With a maximum of 3 queries per action, we can now figure out how many queries a second our DB needs to support.
- 60 Secs Per Min / 1 action every 10 Secs = 6 actions per user, per minute.
- 6 actions Per Min * 60 Mins in an Hr = 360 Actions Per Hr, Per User
- 360 Actions Per Hr * 3 Queries Per Action = 1,080 Queries Per Action, Per Hr
- As calculated previously, 6,481 average concurrent users * 1,080 Queries Per User = 6,999,480 Queries Per Hr
- 6,999,480 / 3600 Secs in an Hour = 1,944 queries a second.
So…our database needs to handle 1,944
queries a second. While that isn’t hyper-scale, it’s not a personal blog either.
Now comes the fun part. How long does each of those queries take to run, and how much is it going to cost in CPU/IOPS? Answering this depends on a bunch of things. But in my experience it mostly comes down to one thing.
How much work does the database need to perform in order to return the thingies from disk?
All of the following
- Joins / Merges
- Sub Selects
- Aggregations
- Select or where clauses that don’t touch an index. (Despite your best efforts, it happens)
- Text Search
Note
All of these operations require the database to do extra work - regardless of how fast the DB is at doing said work. The more work the DB does, the higher our estimation will be.
I’m focusing on user generated traffic, but don’t forget about stuff that happens behind the scenes which is not directly related to user actions. You need to estimate those queries as well and the frequency at which they occur.
CPU Estimation
Despite modern operating systems giving us the illusion that a single CPU core can perform multiple operations at a time, the truth is, it can’t.

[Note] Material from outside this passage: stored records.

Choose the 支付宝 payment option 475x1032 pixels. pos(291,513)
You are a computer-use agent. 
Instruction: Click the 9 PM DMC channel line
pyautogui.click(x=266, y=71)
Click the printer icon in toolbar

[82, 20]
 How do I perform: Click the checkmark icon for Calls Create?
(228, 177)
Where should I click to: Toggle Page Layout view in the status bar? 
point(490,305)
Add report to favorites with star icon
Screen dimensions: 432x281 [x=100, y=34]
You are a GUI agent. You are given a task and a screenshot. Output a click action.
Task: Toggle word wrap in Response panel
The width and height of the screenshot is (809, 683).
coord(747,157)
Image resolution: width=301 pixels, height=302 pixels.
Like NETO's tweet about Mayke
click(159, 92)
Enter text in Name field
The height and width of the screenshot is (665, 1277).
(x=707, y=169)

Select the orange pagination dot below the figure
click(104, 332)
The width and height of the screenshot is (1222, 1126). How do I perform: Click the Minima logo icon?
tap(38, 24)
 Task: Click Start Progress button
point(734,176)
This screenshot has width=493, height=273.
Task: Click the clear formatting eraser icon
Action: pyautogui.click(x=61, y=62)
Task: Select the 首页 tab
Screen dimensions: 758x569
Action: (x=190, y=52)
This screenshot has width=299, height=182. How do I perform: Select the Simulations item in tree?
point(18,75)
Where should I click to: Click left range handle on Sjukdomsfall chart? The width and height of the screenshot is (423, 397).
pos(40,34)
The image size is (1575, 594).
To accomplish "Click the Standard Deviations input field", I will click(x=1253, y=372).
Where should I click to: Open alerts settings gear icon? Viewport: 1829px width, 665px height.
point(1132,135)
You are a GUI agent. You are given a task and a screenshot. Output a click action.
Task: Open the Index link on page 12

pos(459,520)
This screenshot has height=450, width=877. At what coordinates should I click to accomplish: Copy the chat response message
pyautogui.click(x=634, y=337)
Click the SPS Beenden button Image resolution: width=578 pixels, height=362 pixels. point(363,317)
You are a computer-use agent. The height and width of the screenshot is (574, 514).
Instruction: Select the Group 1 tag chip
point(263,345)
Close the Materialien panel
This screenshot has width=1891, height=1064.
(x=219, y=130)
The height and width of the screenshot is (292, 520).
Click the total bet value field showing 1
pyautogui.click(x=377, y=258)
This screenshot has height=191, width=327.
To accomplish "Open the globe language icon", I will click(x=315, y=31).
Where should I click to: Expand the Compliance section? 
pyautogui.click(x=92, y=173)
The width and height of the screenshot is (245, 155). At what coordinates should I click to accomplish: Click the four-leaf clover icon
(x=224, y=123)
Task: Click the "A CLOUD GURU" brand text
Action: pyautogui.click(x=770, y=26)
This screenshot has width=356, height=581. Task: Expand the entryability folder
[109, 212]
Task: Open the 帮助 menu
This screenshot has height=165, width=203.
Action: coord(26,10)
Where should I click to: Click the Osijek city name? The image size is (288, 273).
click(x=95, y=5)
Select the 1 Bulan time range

The reason we have that illusion is because the operating system divides up CPU time amongst all the running processes on the machine. In other words, the OS will schedule some CPU time for your database query to perform its work. That scheduled time will continue until the OS decides another thread or process needs some time with the CPU core to do something else.This is a simplified explanation of how CPU scheduling works, but the takeaway is this. A CPU core can only do one thing at a time.
Now that we know a single CPU core can only do one thing at a time, we can use this knowledge to estimate the number of CPUs we need to handle all of our estimated queries per second. It’s important to keep in mind this is an estimation to figure out the “expected operational limit” of our CPU requirements. We will use this estimation with the full knowledge that the OS is going to steal away CPU time from the DB during a query to do other OS type thingies like iSCSI, block device stuff, or TCP/IP stack thingies.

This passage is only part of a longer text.